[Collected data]
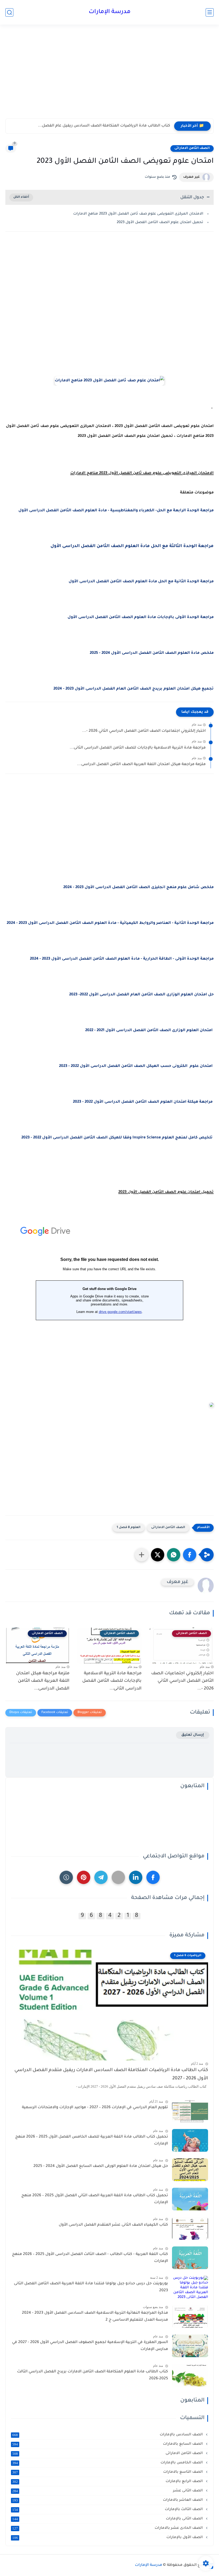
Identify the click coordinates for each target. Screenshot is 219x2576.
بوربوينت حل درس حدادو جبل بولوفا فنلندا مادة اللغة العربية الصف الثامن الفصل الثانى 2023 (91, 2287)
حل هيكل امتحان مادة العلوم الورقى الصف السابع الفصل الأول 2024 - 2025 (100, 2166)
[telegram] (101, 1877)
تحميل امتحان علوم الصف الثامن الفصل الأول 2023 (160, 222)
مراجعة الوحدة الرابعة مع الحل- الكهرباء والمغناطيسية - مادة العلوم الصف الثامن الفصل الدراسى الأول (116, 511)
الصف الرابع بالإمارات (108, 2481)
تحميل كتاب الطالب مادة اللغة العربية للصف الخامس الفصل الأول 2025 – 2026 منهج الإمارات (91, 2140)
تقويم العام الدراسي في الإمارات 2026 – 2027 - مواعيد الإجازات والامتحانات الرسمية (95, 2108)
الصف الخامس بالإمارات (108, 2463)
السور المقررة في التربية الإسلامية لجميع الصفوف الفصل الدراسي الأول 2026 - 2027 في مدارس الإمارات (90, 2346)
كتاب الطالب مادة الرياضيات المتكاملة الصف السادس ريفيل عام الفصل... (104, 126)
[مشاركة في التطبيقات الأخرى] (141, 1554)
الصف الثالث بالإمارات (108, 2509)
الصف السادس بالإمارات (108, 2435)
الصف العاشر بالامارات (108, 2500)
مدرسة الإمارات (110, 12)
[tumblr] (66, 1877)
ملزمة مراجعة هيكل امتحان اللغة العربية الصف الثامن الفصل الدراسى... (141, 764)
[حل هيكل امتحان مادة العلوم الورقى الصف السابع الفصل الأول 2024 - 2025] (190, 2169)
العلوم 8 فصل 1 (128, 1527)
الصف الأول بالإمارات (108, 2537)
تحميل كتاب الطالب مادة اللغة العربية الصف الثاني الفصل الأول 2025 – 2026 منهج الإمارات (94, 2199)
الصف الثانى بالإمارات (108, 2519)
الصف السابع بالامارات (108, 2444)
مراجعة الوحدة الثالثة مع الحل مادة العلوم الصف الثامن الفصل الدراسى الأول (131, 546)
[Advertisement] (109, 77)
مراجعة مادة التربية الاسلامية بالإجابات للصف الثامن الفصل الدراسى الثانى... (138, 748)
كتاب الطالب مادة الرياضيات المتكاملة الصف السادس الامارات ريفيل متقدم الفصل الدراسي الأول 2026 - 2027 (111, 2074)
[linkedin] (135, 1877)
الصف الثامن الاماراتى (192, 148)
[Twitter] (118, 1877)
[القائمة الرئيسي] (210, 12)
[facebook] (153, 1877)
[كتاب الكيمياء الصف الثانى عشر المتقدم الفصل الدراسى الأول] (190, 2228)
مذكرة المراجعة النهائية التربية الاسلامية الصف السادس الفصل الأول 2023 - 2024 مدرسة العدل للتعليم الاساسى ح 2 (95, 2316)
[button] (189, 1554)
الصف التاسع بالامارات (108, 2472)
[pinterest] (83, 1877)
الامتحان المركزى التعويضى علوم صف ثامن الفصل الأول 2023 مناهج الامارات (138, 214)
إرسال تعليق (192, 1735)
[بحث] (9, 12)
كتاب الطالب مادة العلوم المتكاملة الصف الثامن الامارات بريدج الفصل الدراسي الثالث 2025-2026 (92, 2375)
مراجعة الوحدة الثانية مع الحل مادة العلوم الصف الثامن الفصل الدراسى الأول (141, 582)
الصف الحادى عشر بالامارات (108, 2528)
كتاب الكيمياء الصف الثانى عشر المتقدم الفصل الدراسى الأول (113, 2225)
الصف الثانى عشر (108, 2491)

● **Exercise prompt**
What is needed is an exact copy of the lines from the start of the records through the line containing "[Advertisement] (109, 77)", with no pictures.

● **Answer to this exercise**
Identify the click coordinates for each target. Screenshot is 219x2576.
بوربوينت حل درس حدادو جبل بولوفا فنلندا مادة اللغة العربية الصف الثامن الفصل الثانى 2023 (91, 2287)
حل هيكل امتحان مادة العلوم الورقى الصف السابع الفصل الأول 2024 - 2025 (100, 2166)
[telegram] (101, 1877)
تحميل امتحان علوم الصف الثامن الفصل الأول 2023 (160, 222)
مراجعة الوحدة الرابعة مع الحل- الكهرباء والمغناطيسية - مادة العلوم الصف الثامن الفصل الدراسى الأول (116, 511)
الصف الرابع بالإمارات (108, 2481)
تحميل كتاب الطالب مادة اللغة العربية للصف الخامس الفصل الأول 2025 – 2026 منهج الإمارات (91, 2140)
تقويم العام الدراسي في الإمارات 2026 – 2027 - مواعيد الإجازات والامتحانات الرسمية (95, 2108)
الصف الخامس بالإمارات (108, 2463)
السور المقررة في التربية الإسلامية لجميع الصفوف الفصل الدراسي الأول 2026 - 2027 في مدارس الإمارات (90, 2346)
كتاب الطالب مادة الرياضيات المتكاملة الصف السادس ريفيل عام الفصل... (104, 126)
[مشاركة في التطبيقات الأخرى] (141, 1554)
الصف الثالث بالإمارات (108, 2509)
الصف السادس بالإمارات (108, 2435)
الصف العاشر بالامارات (108, 2500)
مدرسة الإمارات (110, 12)
[tumblr] (66, 1877)
ملزمة مراجعة هيكل امتحان اللغة العربية الصف الثامن الفصل الدراسى... (141, 764)
[حل هيكل امتحان مادة العلوم الورقى الصف السابع الفصل الأول 2024 - 2025] (190, 2169)
العلوم 8 فصل 1 (128, 1527)
الصف الأول بالإمارات (108, 2537)
تحميل كتاب الطالب مادة اللغة العربية الصف الثاني الفصل الأول 2025 – 2026 منهج الإمارات (94, 2199)
الصف الثانى بالإمارات (108, 2519)
الصف السابع بالامارات (108, 2444)
مراجعة الوحدة الثالثة مع الحل مادة العلوم الصف الثامن الفصل الدراسى الأول (131, 546)
[Advertisement] (109, 77)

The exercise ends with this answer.